According to the web site Food Safety News, Listeria has been implicated in numerous food recalls, including that of food products made with avocados. As recently as this November, a company announced a voluntary recall of its certain hummus products due to possible health risks.
 
According to Jason Chen, an analyst with BCC Research, consumer concern over the global nature of food products continues to mount.
 
"No longer can a consumer only get foodstuffs and food products produced in a particular country, which meant, for example, that fresh produce was only available in the summer," Chen says. "These days, a large number of U.S. food products are imported, not only from countries like Chile, where the seasons are reversed, but also increasingly from China and other developing nations, whose standards of cleanliness and safety are often lower than those in the U.S. and other developed nations. While the goal is to make food products safe and more convenient, these products also increasingly strive to be more “natural” and contain fewer chemicals."
 
EXTRACT FROM AVOCADO SEEDS PROVIDE ANTIMICROBRIAL PROTECTION
 
Researchers from Tecnologico de Monterrey in Mexico compared enriched acetogenin extract (EAE) from avocado seeds with two name-brand synthetic antimicrobials. They found that the EAE presented similar listeria-properties and chemical profiles to the synthetic antimicrobials.
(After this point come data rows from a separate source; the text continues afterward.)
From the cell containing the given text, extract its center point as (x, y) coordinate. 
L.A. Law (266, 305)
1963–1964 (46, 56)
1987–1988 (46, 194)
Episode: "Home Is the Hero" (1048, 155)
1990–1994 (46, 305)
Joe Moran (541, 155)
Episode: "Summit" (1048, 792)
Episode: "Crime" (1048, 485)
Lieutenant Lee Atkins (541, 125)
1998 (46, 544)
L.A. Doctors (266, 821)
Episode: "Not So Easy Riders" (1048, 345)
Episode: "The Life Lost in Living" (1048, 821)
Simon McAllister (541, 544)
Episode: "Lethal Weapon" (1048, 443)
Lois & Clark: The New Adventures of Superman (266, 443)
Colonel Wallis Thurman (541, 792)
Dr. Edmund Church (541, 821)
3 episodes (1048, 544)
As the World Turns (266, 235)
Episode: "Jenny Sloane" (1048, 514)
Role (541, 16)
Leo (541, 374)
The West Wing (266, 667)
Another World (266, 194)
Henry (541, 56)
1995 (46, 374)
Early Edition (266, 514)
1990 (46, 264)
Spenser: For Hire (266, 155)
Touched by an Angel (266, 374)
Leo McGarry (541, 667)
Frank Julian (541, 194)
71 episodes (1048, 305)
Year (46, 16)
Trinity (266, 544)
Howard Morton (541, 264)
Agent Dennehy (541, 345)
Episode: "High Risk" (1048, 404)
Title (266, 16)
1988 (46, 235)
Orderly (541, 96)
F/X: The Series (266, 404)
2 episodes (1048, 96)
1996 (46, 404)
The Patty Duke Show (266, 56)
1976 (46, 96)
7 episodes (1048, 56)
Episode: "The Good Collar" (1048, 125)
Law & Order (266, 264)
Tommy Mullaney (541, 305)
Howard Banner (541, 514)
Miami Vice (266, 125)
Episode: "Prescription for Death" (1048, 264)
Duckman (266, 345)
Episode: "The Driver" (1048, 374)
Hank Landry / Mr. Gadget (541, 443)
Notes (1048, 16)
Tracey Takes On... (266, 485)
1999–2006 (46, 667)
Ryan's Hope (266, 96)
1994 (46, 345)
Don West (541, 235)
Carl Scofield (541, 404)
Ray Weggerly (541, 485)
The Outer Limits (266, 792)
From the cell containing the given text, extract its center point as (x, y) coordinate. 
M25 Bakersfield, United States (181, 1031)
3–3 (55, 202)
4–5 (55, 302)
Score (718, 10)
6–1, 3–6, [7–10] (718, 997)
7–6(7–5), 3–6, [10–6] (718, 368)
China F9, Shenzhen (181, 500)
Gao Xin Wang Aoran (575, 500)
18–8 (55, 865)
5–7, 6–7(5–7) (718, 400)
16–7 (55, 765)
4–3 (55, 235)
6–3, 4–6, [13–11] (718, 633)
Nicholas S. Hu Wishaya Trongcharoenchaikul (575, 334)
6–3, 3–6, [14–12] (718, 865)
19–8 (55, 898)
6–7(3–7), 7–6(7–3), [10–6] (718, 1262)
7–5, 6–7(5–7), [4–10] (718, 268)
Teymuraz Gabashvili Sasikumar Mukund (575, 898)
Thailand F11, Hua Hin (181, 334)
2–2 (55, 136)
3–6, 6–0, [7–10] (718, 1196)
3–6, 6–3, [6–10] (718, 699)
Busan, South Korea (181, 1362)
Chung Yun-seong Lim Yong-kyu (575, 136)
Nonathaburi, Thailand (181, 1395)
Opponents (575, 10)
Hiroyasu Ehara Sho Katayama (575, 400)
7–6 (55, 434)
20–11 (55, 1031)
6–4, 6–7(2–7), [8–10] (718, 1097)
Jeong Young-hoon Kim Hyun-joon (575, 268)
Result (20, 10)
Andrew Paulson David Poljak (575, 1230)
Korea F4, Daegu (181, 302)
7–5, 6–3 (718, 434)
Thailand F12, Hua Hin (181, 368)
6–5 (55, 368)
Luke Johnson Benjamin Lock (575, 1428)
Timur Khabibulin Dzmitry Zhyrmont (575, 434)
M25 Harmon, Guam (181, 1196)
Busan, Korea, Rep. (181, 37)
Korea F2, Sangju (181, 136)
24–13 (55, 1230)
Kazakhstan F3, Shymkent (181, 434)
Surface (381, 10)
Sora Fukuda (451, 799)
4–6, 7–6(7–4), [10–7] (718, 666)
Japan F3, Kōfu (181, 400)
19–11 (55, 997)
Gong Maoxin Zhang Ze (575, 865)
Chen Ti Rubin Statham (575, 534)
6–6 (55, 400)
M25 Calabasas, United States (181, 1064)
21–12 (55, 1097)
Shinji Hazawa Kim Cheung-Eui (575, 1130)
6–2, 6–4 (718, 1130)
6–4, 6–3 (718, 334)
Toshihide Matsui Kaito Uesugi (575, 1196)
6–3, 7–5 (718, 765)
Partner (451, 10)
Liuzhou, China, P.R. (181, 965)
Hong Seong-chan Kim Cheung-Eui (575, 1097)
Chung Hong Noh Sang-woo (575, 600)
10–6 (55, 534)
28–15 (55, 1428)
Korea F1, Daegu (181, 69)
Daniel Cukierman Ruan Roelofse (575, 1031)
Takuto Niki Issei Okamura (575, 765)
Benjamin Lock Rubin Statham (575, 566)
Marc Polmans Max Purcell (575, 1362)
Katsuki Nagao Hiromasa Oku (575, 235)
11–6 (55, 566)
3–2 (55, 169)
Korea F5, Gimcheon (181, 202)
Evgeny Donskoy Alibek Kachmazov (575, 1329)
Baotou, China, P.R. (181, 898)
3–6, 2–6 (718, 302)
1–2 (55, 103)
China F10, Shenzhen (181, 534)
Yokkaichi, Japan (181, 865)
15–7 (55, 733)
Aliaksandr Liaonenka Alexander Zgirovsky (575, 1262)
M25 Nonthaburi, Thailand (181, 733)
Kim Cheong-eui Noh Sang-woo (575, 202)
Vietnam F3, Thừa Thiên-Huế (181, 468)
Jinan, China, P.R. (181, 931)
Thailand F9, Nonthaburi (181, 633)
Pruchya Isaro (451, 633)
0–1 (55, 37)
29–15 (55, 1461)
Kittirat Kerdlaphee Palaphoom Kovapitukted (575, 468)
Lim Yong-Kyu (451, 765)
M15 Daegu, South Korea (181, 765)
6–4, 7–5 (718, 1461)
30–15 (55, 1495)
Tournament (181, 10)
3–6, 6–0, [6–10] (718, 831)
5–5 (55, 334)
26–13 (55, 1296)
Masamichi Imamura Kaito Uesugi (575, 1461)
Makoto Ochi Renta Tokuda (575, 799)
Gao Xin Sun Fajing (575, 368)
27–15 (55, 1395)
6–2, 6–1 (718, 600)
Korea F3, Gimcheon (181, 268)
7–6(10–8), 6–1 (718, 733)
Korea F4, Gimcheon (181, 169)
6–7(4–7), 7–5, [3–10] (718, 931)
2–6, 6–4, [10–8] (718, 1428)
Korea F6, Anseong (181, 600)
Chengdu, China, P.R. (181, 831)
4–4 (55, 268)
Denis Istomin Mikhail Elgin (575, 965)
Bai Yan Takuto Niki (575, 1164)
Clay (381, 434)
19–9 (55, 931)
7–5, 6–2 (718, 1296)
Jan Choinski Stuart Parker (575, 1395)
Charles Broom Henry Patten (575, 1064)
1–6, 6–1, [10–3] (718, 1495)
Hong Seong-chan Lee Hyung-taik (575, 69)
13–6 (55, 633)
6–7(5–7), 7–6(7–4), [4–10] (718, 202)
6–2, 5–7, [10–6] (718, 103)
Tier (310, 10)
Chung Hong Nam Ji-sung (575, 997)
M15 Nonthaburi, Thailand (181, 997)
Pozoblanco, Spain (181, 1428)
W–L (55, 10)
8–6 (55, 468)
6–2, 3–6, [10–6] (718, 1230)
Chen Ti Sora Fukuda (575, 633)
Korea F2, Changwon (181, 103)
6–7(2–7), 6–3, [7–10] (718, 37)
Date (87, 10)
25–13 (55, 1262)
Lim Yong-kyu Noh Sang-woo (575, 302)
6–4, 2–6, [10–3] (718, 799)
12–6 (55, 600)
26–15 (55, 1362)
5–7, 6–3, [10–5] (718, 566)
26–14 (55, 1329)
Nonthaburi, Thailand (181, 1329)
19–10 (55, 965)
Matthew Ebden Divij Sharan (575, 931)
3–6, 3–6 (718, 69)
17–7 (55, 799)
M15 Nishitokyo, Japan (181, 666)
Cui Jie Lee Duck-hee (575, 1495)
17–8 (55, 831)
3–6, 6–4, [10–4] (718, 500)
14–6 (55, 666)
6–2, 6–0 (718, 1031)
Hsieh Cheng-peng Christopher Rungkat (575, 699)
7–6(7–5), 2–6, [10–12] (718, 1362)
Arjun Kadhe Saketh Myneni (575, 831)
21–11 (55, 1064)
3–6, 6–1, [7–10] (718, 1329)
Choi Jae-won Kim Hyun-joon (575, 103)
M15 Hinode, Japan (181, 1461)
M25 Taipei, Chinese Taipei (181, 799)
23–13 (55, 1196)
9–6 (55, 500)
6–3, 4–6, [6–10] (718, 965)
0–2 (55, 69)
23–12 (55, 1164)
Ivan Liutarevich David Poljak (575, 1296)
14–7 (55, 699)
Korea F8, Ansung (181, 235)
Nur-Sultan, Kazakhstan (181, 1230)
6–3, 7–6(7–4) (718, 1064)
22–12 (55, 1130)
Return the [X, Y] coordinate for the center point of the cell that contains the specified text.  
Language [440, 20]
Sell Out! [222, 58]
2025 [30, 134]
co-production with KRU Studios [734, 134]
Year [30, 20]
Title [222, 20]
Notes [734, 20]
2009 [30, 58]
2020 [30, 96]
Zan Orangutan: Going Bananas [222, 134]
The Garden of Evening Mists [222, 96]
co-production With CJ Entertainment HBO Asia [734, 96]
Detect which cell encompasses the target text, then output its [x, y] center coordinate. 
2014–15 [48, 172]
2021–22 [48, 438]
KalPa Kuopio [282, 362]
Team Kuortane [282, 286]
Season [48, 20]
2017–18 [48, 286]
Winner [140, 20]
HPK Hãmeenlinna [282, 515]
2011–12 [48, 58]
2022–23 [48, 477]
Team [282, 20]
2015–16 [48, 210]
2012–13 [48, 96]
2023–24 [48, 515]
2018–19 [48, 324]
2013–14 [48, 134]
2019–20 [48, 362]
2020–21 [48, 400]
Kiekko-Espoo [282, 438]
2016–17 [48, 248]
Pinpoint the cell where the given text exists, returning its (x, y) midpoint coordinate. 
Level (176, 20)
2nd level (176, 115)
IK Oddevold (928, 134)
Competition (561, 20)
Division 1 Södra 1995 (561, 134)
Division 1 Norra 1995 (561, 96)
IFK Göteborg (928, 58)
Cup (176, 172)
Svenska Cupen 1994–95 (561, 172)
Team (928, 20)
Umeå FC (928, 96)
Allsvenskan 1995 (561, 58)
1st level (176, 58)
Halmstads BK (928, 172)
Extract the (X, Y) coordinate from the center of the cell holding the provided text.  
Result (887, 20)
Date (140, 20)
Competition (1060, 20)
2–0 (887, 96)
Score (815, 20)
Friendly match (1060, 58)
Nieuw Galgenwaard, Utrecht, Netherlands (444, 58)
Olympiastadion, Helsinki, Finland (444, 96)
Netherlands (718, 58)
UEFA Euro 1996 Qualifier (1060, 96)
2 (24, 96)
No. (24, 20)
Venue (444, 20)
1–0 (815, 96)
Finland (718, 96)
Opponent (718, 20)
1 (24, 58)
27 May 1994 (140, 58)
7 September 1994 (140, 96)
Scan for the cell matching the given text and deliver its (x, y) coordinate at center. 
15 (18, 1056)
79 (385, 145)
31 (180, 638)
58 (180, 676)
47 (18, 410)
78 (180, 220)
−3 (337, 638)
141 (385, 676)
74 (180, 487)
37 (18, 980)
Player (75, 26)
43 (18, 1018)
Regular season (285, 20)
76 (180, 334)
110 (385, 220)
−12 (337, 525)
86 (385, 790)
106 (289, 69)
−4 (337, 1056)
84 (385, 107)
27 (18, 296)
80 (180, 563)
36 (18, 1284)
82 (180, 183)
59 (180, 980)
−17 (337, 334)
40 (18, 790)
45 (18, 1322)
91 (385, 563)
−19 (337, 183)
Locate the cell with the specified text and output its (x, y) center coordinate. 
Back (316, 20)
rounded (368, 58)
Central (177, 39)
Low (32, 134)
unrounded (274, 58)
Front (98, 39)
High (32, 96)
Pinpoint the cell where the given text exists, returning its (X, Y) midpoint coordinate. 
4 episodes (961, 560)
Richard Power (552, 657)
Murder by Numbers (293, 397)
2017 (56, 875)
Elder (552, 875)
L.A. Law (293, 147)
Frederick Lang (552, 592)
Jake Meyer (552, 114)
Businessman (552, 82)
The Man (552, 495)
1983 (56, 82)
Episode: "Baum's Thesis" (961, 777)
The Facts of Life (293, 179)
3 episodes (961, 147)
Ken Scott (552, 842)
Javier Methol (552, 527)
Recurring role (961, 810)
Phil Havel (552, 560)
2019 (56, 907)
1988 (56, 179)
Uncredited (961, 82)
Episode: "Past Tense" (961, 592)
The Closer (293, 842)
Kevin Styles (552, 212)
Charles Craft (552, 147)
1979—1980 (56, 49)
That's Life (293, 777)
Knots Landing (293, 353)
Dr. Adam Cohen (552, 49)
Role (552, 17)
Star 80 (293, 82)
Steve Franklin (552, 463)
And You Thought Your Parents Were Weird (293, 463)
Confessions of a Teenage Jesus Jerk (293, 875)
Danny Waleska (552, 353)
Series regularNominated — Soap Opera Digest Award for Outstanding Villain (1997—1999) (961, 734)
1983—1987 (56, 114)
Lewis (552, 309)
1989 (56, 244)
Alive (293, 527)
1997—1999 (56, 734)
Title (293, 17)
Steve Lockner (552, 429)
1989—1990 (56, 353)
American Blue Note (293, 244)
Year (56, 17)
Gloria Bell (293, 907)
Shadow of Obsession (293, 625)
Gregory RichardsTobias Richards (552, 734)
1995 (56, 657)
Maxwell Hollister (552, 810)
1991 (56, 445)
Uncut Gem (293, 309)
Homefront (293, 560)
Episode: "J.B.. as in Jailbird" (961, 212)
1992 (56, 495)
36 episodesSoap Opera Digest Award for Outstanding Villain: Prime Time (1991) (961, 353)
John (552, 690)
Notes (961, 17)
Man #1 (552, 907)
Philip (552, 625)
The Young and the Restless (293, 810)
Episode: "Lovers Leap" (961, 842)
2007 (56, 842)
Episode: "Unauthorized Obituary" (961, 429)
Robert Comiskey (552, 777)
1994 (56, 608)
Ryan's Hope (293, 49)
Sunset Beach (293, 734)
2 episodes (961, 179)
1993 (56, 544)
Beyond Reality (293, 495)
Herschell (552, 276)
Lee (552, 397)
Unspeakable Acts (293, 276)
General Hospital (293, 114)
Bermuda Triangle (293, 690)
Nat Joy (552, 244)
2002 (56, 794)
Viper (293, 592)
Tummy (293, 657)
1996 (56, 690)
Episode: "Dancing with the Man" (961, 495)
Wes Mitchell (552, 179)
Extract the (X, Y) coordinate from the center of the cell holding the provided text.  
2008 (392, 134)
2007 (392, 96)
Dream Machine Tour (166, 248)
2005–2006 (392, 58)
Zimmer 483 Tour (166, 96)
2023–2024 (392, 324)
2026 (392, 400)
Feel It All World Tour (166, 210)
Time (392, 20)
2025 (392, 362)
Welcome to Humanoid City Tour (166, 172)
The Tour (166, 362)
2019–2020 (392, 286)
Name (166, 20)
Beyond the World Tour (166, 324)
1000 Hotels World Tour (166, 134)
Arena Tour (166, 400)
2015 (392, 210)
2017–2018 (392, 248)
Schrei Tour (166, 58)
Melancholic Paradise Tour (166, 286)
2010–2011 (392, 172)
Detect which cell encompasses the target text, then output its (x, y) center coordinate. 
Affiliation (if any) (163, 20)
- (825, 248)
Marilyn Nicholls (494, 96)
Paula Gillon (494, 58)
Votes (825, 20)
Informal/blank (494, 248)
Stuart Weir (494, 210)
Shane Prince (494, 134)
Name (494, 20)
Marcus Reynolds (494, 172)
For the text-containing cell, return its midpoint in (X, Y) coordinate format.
The EAE was effective at 37 degrees Celsius (98.6 degrees Fahrenheit) and at a refrigeration temperature of 4 degrees Celsius (39.2 degrees Fahrenheit).
 
While humans already consume actetogenins from avocado pulp that are above antilisterial levels, bioavailability and safety of the extracts from avocado seeds need further assessment.
 
Avocado seeds are a waste product of the food industry, and these results offer a value-added, sustainable opportunity for manufacturers, the researchers claim.
 
The study was published in the Journal of Food Science.